するとBちゃんなりに納得したのか、その後は時間をかけて「負けてもみんなで頑張った」ことを受け入れられるようになりました。

卒園するときには、チーム競技で負けても「あたしたち頑張ったからいいじゃない!」と大人顔負けの言葉をお友だちに掛けていましたよ。

 

3-3.負けるとパニックになり、勝敗がつく遊びを拒むようになったCくん(5歳)

勝ち負けに非常に敏感で、負けると必ずパニックになり次の活動にスムーズな移行が難しいCくんがいました。

Cくんは、元々1人で黙々と遊び込むことが多く、勝ち負けがある遊びを好まない男の子です。

次の活動に影響が出るほどのパニックで、なかなか切り替えがうまくいかないことが多かったため、

・「これから○○をするよ」

・「勝つ子と負ける子がいるよ」

・「終わったら次の活動△△があるよ」

のように、職員の間で「予告」を徹底し、これからおこなう予定を個別に細かく伝えました。

心構えがあると、Cくんの安心感が違ったようです。

また、無理に活動に参加させないよう職員の間で統一しました。

・「見ていてもいいよ。やりたくなったらいつでも一緒にやろうね」

などと伝えて、同じ空間の中で少しずつ慣れてもらえるよう関わりました。

後にCくんは発達障害のひとつ「自閉スペクトラム症」と診断がつきました。

パニックの状態が重い、他の活動に支障が出る、などママが少しでも不安になることがある場合は、気軽に専門機関を頼ることも選択肢のひとつですよ。

 

4.家庭ですぐにできる!勝ち負けにこだわるお子さんへのおすすめ対応3選

ご紹介した保育現場での対応は、ママも家庭ですぐに実践できますよ。ぜひ参考にしてみてくださいね。

 

4-1.負けてくやしい気持ちに寄り添う

ママにしてほしいことが、負けてくやしい気持ちへの共感です。

子どもは、自分の気持ちを大好きなママが理解してくれていると、心から安心します。

勝ち負けにこだわる子は勝って認められたいと思っているので、ママは子どもが頑張った過程をたくさん褒めてあげてください。
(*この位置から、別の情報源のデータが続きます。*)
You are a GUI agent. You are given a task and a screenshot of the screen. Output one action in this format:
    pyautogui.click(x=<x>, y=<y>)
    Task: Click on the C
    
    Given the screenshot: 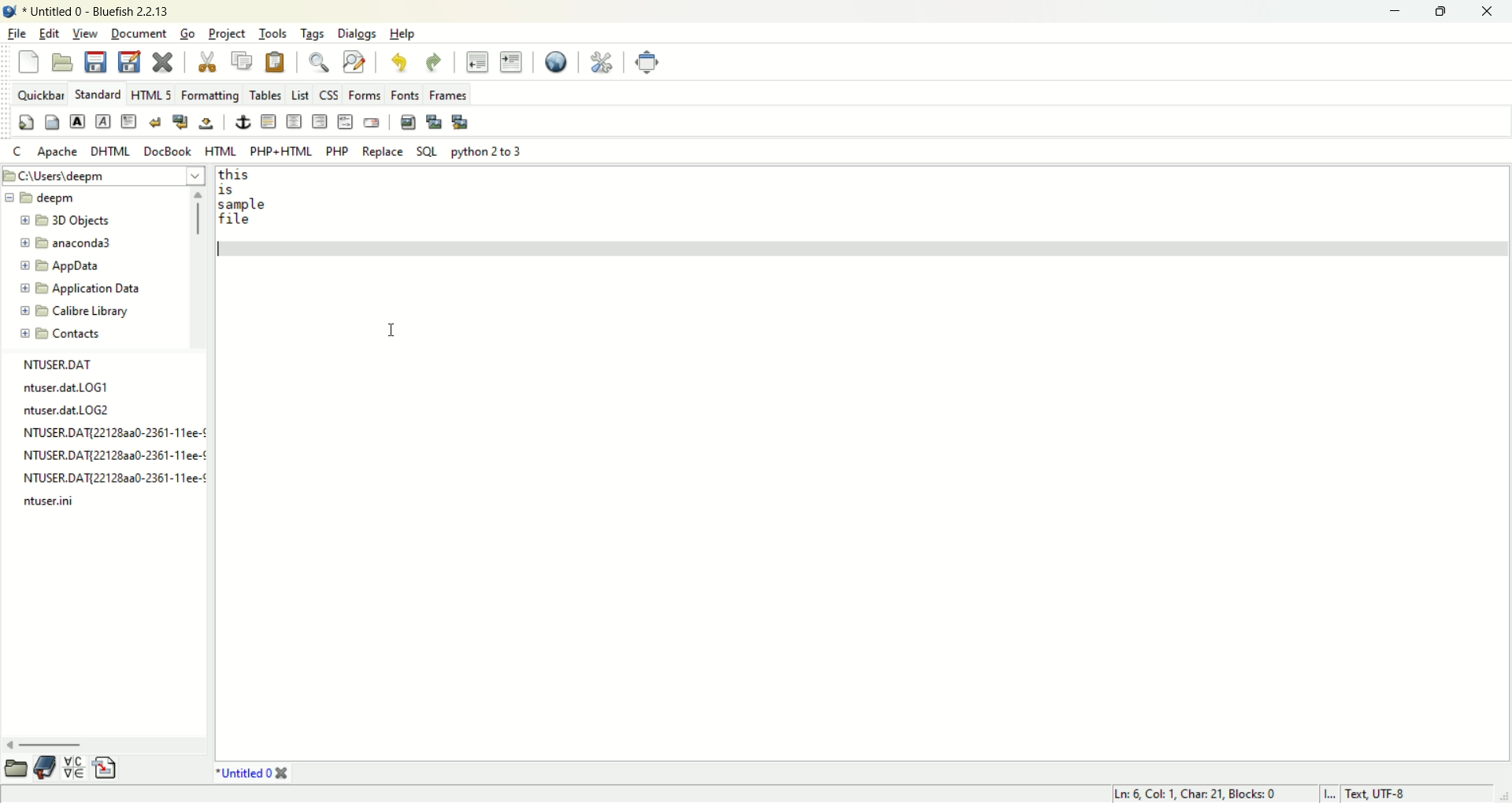 What is the action you would take?
    pyautogui.click(x=16, y=152)
    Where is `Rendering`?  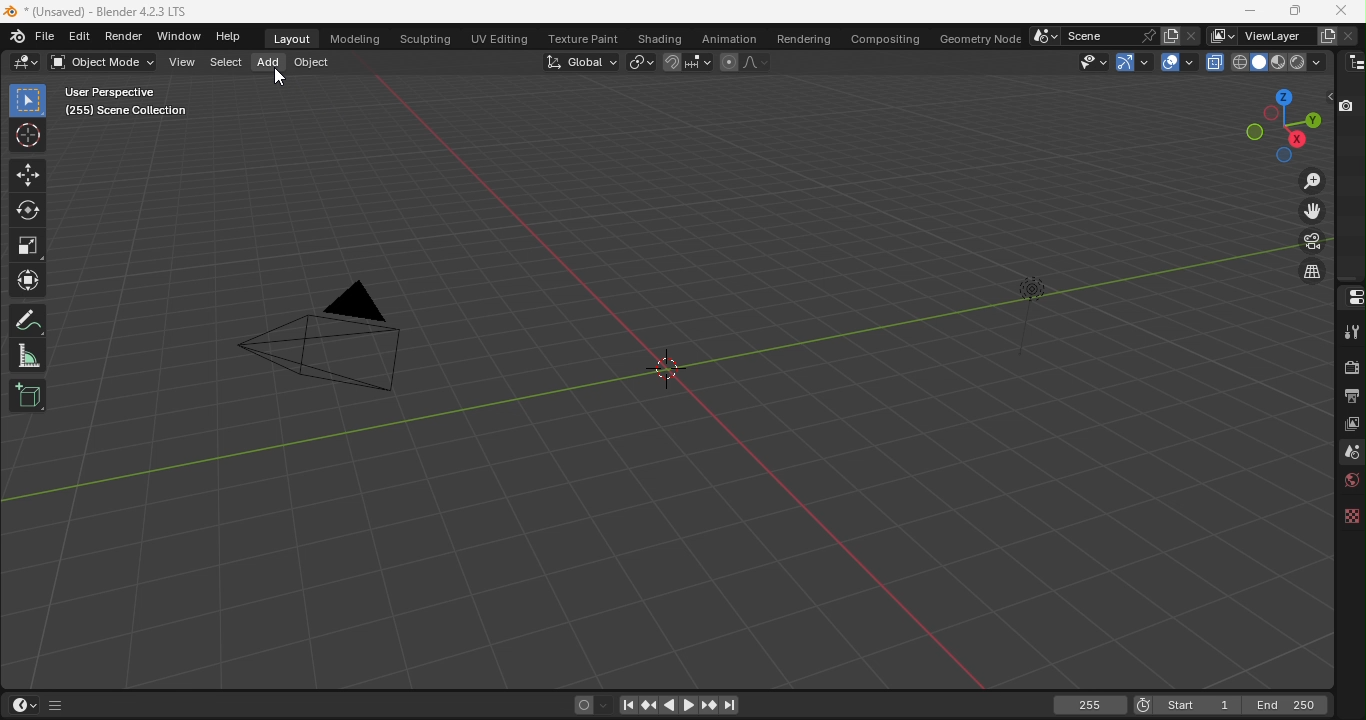
Rendering is located at coordinates (805, 38).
ママが認めてくれることで子どもの自己肯定感は高まり、大好きなママは自分をわかってくれる、と心から安心しますよ。

「負けても大丈夫」「次があるから大丈夫」など、ママの「大丈夫」には子どもを安心させる強いパワーが込められている魔法の言葉。

何度も「大丈夫」を伝えてあげてくださいね。

 

4-2.人形を使って、勝ったとき・負けたときの気持ちを子どもに問いかけてみる

勝ち負けにこだわる子が多い4〜5歳は、感性や想像力が著しく発達する時期です。人形を使った簡単な人形劇は、子どもの記憶に残り、理解しやすい特徴があります。

子どもの想像力を生かし、おうちにあるぬいぐるみや人形で、簡単な寸劇をしてみるのがおすすめですよ。
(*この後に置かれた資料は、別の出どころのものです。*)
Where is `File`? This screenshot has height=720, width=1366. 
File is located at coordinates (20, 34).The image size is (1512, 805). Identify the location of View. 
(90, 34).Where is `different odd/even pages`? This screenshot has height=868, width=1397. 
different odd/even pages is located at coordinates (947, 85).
例えば、ぬいぐるみ2体でかけっこをして、勝った子と負けた子をママが演じます。子どもに「負けた子はどんな気持ちだろう?」「なんて声を掛けてみる?」などと問いかけてみてください。子どもの想像力や協調性が育まれる効果も期待できますよ。

人形を使って遊ぶのが苦手なママは、同じテーマの絵本を読み聞かせするのも効果的です。

 

4-3.トランプでまずは楽しく遊んでから勝敗要素を取り入れる

2~5人ほどで遊べるトランプゲーム「ぶたのしっぽ」をご存知でしょうか?

【ぶたのしっぽのルール】

①ジョーカーを除いたカードをよく混ぜて、裏面が見えるように円形に並べる。

②じゃんけんをして1番目の子から1人ずつ好きなカードを1枚めくって、絵柄が見えるように円の中心に置く。これを、2人目、3人目と続ける。

③円の中心にカードを置いたとき、前の人が置いたカードの絵柄と同じだったらカードに全員が手をつき、最後に手をついた人が円の中にあるカードを回収する。

④以上を何度も繰り返し、最後に1番多くのカードを持っている人が負け!

というトランプゲームです。

まずは、勝ち負けにこだわらず、ルールを守ることを意識づけて遊びましょう。繰り返し遊ぶと、ルールがある遊びの楽しさがわかってきます。

子どもがルールを理解して楽しめるようになったら、勝敗を説明して遊んでみるといいですよ。

ポイントは、子どもが「ぶたのしっぽ」を好きになってから勝敗をつけること。

好きな遊びを通して「勝つ嬉しさ」「負けるくやしさ」「相手がいるからこその面白さ」を味わい、勝ち負けへの理解が深まりますよ。

 

5.勝ち負けにこだわる子へのNG行動


勝ち負けにこだわりが強い子へ、ママもさまざまな対応を試してみたのではないでしょうか。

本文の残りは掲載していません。